Data supplied →

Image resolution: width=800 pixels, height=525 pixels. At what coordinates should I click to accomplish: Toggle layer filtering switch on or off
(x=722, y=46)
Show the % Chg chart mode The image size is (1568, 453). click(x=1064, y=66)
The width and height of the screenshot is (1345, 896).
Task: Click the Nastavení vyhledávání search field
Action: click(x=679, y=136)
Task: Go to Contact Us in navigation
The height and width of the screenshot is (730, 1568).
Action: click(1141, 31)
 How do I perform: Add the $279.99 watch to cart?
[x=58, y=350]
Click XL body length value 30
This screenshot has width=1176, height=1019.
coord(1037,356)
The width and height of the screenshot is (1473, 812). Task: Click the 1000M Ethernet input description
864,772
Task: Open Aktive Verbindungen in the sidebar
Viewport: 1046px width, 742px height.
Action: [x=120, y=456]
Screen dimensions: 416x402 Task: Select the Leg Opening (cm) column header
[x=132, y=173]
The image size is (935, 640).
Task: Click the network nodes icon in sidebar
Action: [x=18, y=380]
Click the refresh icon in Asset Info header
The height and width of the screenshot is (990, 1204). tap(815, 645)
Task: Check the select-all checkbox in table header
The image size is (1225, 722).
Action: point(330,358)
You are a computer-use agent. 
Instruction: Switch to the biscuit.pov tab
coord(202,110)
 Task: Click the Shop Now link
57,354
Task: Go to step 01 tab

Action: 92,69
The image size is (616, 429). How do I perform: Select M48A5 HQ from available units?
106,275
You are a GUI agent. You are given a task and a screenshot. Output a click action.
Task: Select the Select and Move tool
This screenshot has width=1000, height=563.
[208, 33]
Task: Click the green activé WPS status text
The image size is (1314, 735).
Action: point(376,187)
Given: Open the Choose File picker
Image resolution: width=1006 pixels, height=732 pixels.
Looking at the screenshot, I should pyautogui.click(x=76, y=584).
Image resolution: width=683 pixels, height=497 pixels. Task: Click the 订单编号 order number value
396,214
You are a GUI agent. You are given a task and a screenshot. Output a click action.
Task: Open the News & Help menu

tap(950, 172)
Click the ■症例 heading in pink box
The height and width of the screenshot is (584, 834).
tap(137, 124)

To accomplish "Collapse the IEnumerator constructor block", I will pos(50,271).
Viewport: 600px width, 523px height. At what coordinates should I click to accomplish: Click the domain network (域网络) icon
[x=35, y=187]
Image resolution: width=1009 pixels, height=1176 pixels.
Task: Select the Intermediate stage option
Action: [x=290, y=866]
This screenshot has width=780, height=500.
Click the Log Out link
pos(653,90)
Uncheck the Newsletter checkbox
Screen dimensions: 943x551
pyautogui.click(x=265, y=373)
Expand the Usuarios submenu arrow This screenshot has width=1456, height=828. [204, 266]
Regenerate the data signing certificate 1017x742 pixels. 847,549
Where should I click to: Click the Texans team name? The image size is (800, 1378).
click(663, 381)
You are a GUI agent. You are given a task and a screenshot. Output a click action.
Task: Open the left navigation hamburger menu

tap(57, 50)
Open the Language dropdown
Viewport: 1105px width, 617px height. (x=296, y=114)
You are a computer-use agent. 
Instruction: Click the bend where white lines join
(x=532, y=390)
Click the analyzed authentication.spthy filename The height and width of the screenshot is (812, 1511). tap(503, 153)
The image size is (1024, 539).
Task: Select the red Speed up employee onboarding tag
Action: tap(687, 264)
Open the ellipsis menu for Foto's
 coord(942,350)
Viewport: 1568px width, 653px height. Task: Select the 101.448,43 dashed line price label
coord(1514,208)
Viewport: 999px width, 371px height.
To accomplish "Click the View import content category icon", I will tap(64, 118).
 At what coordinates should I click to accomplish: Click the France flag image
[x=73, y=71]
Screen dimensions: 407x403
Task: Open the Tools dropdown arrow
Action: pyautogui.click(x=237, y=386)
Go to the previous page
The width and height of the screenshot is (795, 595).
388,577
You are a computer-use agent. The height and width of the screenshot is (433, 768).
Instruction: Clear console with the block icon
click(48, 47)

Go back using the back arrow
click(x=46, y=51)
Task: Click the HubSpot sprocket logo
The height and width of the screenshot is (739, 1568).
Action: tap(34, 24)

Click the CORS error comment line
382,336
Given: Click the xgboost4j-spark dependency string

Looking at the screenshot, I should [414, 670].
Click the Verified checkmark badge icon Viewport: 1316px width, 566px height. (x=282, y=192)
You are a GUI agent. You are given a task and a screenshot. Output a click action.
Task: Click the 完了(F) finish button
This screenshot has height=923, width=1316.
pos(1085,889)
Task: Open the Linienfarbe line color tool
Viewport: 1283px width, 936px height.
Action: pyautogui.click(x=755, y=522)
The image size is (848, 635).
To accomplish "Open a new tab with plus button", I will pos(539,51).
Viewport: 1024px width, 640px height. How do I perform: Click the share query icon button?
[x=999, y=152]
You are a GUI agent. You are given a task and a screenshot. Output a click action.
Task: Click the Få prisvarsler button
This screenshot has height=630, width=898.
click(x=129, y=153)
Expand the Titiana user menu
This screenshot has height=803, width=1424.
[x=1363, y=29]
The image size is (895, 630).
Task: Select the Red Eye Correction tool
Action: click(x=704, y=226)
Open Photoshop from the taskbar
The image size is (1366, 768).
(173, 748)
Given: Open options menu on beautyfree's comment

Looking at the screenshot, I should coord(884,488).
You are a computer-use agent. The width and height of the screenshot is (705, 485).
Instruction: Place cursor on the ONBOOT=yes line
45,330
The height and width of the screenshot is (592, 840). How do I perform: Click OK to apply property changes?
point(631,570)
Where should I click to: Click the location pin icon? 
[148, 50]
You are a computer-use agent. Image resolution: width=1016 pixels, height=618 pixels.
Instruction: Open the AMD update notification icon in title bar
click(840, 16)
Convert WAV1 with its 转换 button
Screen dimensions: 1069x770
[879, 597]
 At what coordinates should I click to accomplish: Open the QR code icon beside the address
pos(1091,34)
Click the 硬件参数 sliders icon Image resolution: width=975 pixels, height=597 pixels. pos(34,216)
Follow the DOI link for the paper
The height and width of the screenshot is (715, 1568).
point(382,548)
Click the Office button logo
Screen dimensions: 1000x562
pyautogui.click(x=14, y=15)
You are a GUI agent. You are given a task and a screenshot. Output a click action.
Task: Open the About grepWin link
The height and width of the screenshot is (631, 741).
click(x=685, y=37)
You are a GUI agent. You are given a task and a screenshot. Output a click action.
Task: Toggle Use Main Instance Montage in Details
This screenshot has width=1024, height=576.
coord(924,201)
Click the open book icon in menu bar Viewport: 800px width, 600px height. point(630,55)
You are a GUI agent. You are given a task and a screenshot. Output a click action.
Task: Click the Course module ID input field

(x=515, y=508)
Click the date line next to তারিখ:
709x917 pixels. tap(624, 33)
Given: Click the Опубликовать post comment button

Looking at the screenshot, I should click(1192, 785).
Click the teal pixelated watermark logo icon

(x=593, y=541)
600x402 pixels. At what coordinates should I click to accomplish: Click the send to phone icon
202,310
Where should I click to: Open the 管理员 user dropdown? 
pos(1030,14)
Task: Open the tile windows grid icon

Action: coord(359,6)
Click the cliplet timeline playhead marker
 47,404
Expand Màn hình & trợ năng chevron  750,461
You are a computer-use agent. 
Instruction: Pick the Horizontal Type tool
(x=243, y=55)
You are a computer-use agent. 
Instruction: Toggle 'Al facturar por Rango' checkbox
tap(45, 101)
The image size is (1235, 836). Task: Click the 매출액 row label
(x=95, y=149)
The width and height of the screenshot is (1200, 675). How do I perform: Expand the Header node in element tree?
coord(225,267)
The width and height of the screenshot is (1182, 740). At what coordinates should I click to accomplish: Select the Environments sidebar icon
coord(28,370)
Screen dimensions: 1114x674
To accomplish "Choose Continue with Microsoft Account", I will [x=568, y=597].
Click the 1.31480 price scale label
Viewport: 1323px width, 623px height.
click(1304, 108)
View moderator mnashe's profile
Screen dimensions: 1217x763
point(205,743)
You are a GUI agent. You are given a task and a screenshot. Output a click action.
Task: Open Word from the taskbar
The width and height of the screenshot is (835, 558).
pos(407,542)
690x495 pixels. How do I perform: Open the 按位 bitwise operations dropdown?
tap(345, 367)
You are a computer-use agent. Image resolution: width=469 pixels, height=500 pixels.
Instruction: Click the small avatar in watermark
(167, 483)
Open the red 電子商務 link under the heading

Problem → Every line of the listing that holds the word "taskbar" is to be found and copied.

Your response →
Open Photoshop from the taskbar
Task: Open Word from the taskbar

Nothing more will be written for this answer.